O especialista se refere ao Banco do Brasil, locatário dos empreendimentos que vão compor a carteira desse fundo lançado pelo BB e administrado pelo Banco Votorantim. Mas realmente ainda não passa de uma expectativa. Até o fim de novembro, data do último relatório do administrador aos cotistas, apenas um imóvel havia sido comprado, ainda em fase de projeto executivo e de aprovação de obras junto à Prefeitura de São Paulo. O objetivo é formar uma carteira com 25 empreendimentos que funcionem como agências do BB no estado de São Paulo. Outras dez propriedades na capital paulistana e uma em Campinas devem ser compradas ainda em janeiro. Após a aquisição dos imóveis, ainda devem ser feitas obras de adaptação, com prazo de duração previsto para 90 dias.

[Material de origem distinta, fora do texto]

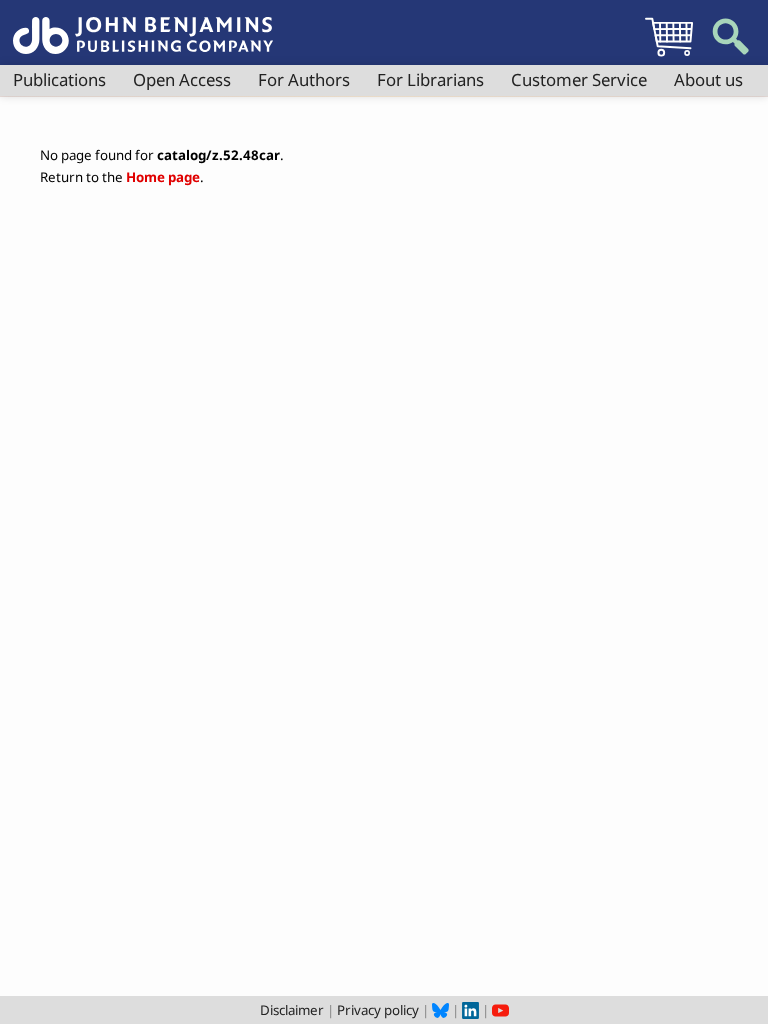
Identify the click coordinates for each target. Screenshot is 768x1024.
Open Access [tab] (182, 79)
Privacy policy (378, 1010)
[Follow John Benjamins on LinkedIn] (470, 1010)
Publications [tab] (59, 79)
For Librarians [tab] (430, 79)
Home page (163, 177)
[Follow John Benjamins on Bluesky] (440, 1010)
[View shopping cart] (669, 56)
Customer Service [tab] (579, 79)
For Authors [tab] (304, 79)
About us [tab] (708, 79)
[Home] (143, 24)
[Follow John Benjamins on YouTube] (500, 1010)
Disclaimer (292, 1010)
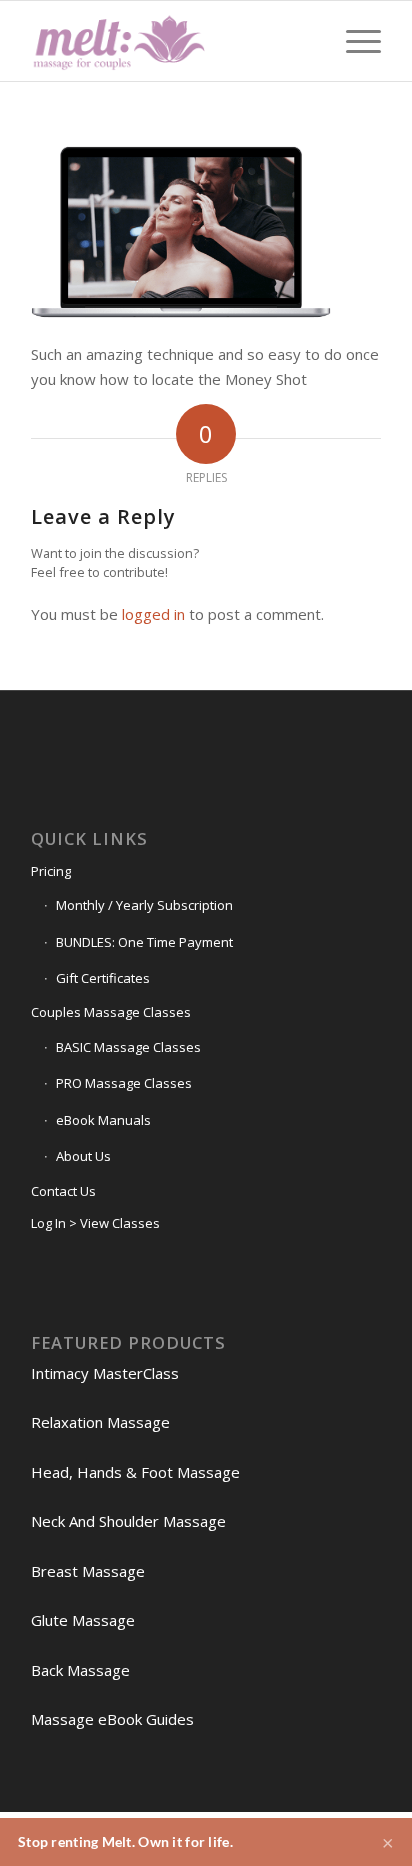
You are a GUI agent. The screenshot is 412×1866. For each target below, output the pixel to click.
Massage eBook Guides (112, 1719)
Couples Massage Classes (111, 1012)
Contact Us (63, 1191)
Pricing (51, 871)
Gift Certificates (103, 978)
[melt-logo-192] (171, 41)
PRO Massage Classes (124, 1083)
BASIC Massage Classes (128, 1047)
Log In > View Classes (95, 1223)
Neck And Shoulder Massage (128, 1521)
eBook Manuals (103, 1120)
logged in (153, 614)
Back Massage (80, 1670)
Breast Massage (88, 1571)
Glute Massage (83, 1620)
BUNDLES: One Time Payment (144, 942)
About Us (83, 1156)
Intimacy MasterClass (105, 1373)
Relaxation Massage (100, 1422)
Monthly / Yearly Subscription (144, 905)
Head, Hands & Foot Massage (135, 1472)
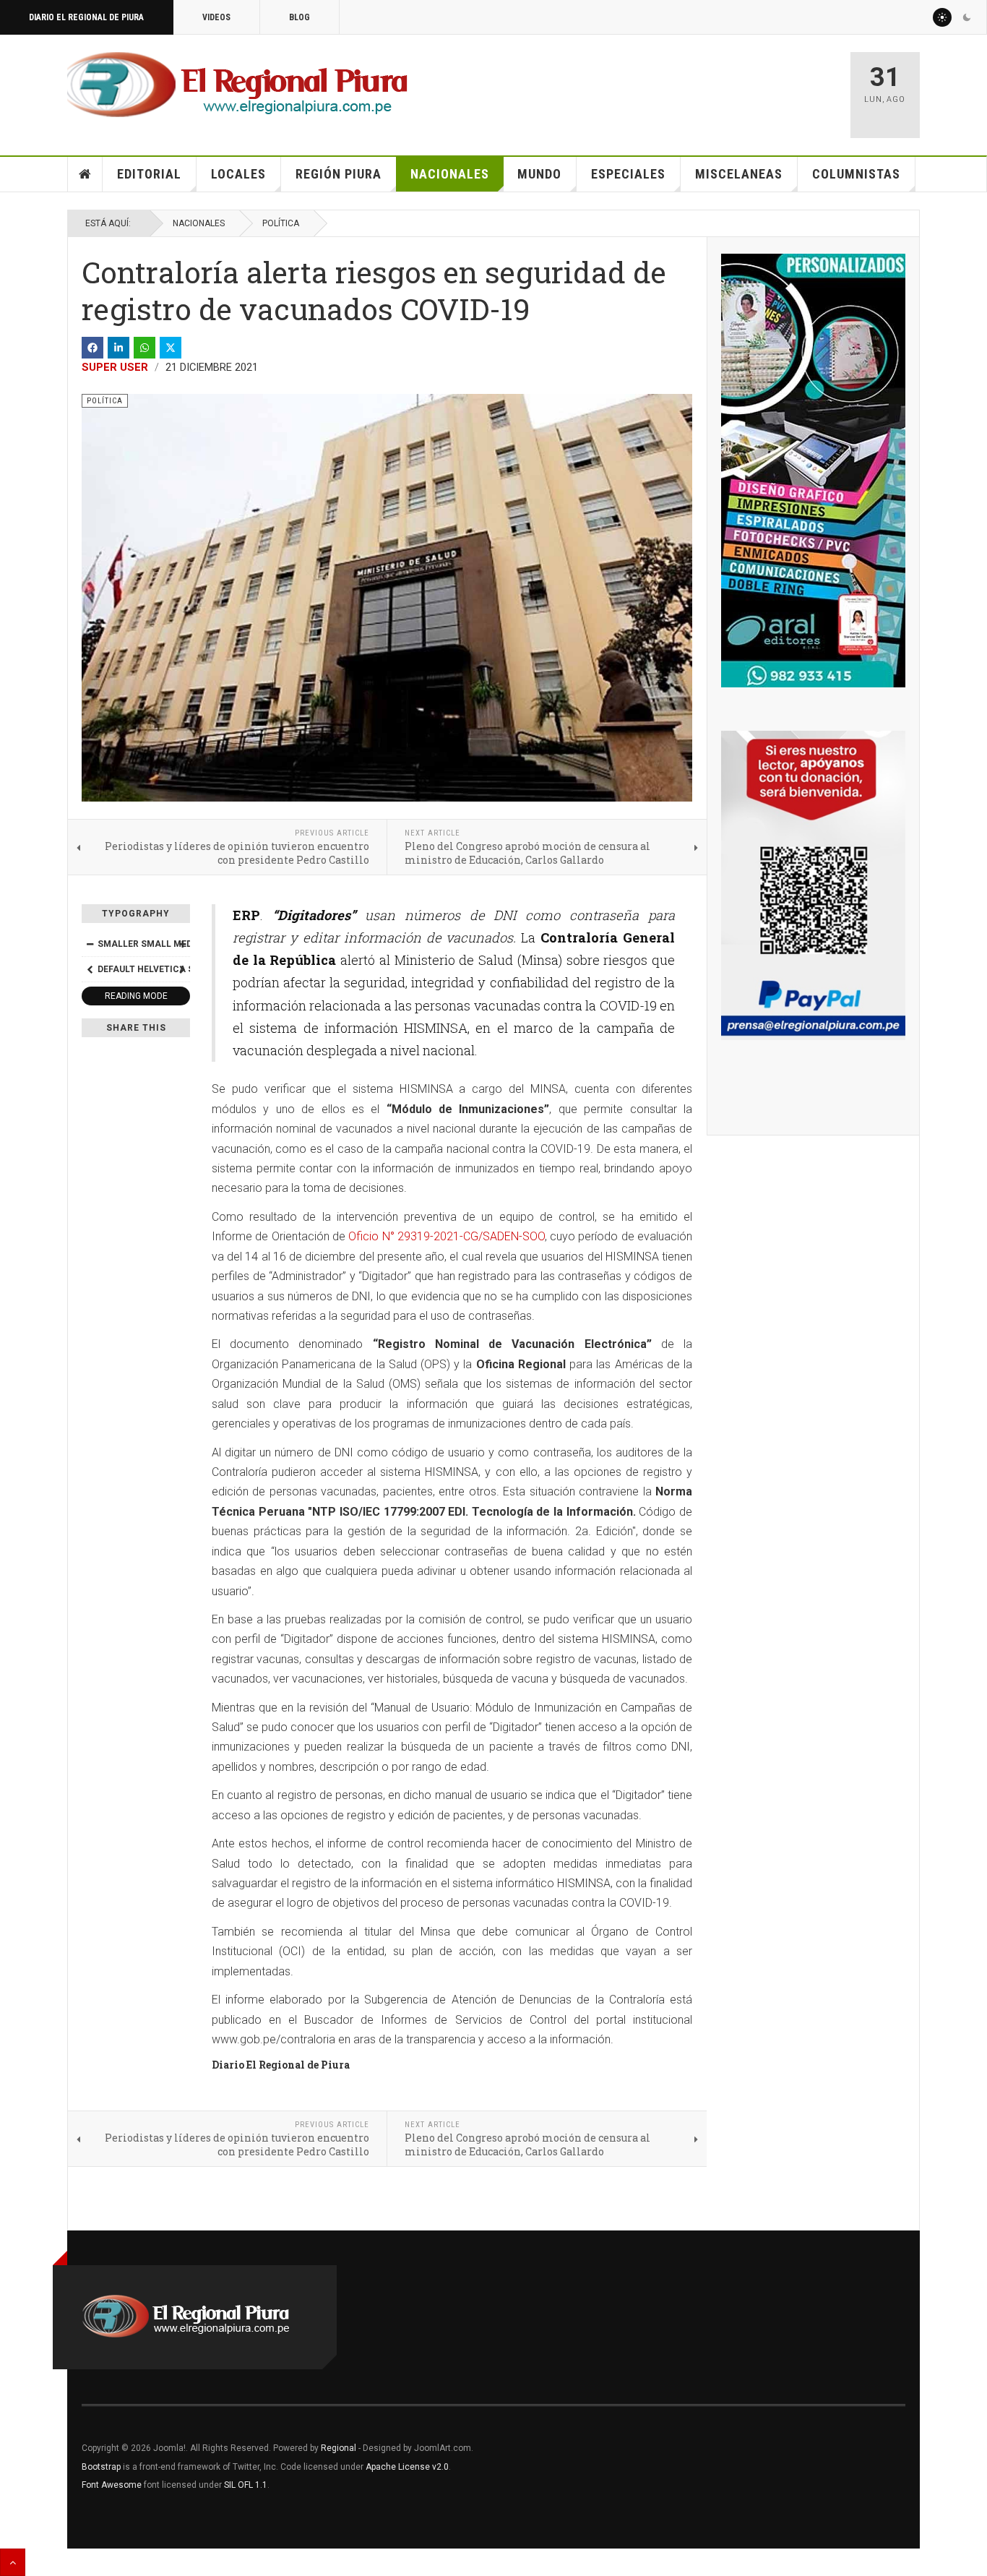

Embora a intenção seja se tornar um fundo passivo, com alta distribuição de aluguéis a seus cotistas, o BB Renda Corporativa ainda engatinha. “As informações disponíveis ao investidor ainda são vagas. Precisa começar a haver uma distribuição frequente de relatórios para o investidor entender melhor, e ainda não é possível saber se o atual valor da cota está alto ou não”, ressalva Sérgio Belleza.